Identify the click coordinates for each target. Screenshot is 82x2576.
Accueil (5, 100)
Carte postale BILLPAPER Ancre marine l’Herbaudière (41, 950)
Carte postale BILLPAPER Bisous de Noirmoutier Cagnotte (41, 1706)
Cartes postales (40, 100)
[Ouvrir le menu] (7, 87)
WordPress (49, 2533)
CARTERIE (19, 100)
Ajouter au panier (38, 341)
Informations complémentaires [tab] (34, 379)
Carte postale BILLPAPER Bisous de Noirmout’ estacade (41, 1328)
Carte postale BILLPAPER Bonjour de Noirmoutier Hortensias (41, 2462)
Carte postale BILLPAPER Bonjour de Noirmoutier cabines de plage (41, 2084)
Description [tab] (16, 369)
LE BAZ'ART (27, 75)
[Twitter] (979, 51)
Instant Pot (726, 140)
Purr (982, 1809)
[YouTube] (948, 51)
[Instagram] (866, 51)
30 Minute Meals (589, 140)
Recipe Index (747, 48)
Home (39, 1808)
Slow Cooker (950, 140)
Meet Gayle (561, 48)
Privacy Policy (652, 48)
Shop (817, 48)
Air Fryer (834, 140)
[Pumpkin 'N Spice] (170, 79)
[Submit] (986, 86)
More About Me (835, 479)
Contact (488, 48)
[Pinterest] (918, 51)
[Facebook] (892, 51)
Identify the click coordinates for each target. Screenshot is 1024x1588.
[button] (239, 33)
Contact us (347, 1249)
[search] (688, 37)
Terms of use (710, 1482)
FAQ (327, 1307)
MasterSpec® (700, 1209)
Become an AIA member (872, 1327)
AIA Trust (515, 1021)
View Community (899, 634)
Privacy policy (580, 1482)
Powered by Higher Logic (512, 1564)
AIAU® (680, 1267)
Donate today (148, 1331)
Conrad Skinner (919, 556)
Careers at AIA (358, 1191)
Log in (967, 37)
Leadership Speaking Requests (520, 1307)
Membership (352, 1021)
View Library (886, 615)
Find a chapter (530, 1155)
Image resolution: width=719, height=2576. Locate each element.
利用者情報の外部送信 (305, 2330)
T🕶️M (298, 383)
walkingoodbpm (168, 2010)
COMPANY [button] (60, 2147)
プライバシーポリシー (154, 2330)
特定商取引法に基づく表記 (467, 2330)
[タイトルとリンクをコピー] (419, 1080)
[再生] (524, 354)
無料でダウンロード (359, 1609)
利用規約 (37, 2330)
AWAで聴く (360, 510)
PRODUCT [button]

___

* REQUIREMENT
How many lines in the listing above contain "Bisous"? Give only the number.

* WRITTEN RESPONSE
2